=== Kaynak ===
• • •

Cevaplar.Org

MARGARET MARCUS - (MERYEM CEMİLE) (1934-2012) 6. BÖLÜM

BATININ SEÇTİĞİ DİN (!) İSLÂM Dünya üzerinde Hinduizm, Budizm, Musevilik ve Hıristiyanlık gibi dinler olmasına karşılık, Batı materyalizmi neden yok etmek ve parçalamak için İslâm'ı seçmiştir? Meryem Cemile bu soruya cevap bâbında şunları söyler:


Nurgül Dere

nurguldere@gmail.com

2013-09-16 05:11:30

BATININ SEÇTİĞİ DİN (!) İSLÂM

Dünya üzerinde Hinduizm, Budizm, Musevilik ve Hıristiyanlık gibi dinler olmasına karşılık, Batı materyalizmi neden yok etmek ve parçalamak için İslâm'ı seçmiştir? Meryem Cemile bu soruya cevap bâbında şunları söyler:

"Çağdaş insan; neyin iyi, neyin kötü; neyin yanlış, neyin doğru; neyin çirkin, neyin güzel olduğunu tefrik edebilmek için, başvuracağı bir MUTLAK OTORİTE'nin şiddetle ihtiyacındadır. Bu totaliter ve diktatoral bir yönetim şeklinde anlaşılmamalıdır.

Bu, çok ulvî duyguları içeren MUTLAK'lık taşıyan kanundur.

• • •

=== Yapılacak İş ===
Kaynağa göre Meryem Cemile, çağdaş insanın hangi ayrımları yapabilmek için bir mutlak otoriteye ihtiyaç duyduğunu belirtmektedir?

=== Verilen Bilgiler ===
• • •

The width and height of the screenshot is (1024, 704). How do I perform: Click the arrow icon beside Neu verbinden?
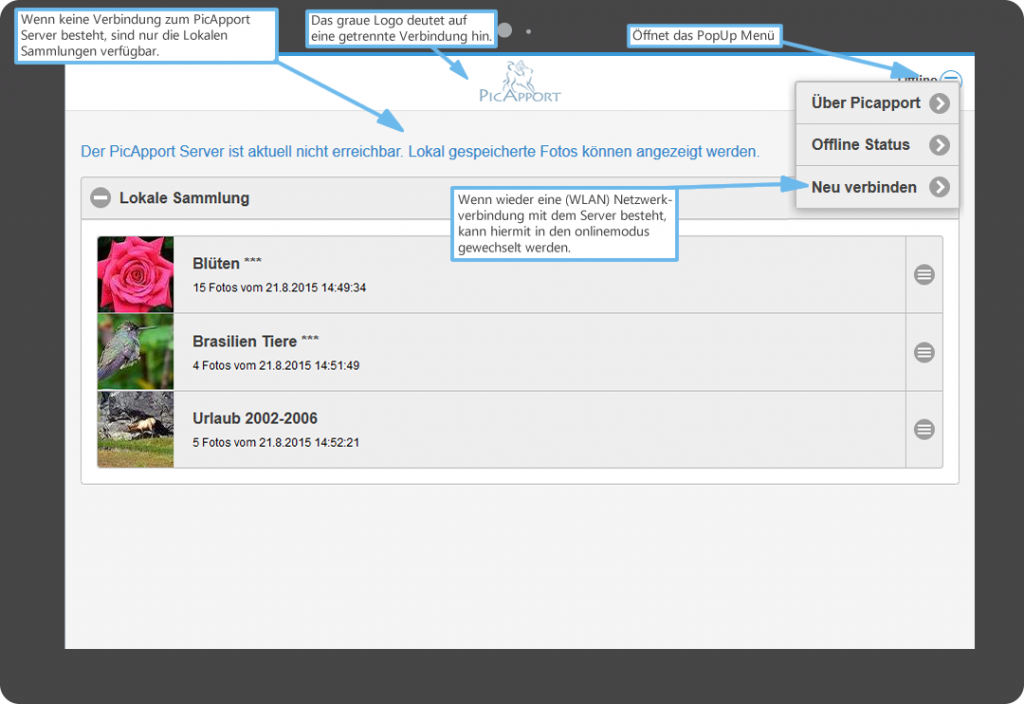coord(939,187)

• • •

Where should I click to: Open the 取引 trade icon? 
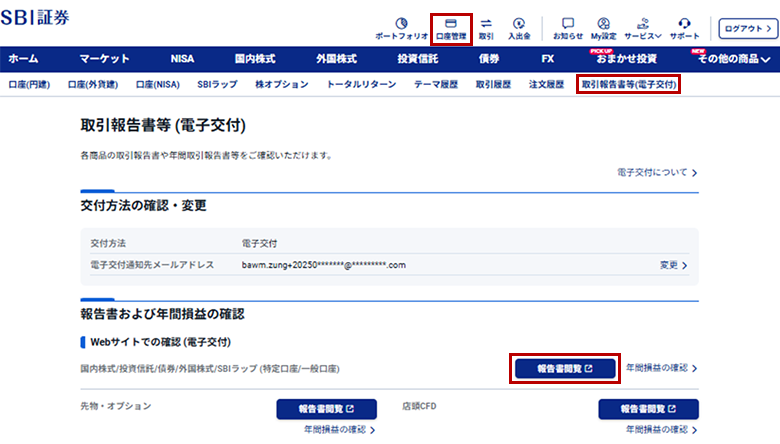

• • •

=== Görevin Sonucu ===
Çağdaş insan, neyin iyi, neyin kötü; neyin yanlış, neyin doğru; neyin çirkin, neyin güzel olduğunu tefrik edebilmek için bir mutlak otoriteye ihtiyaç duyar.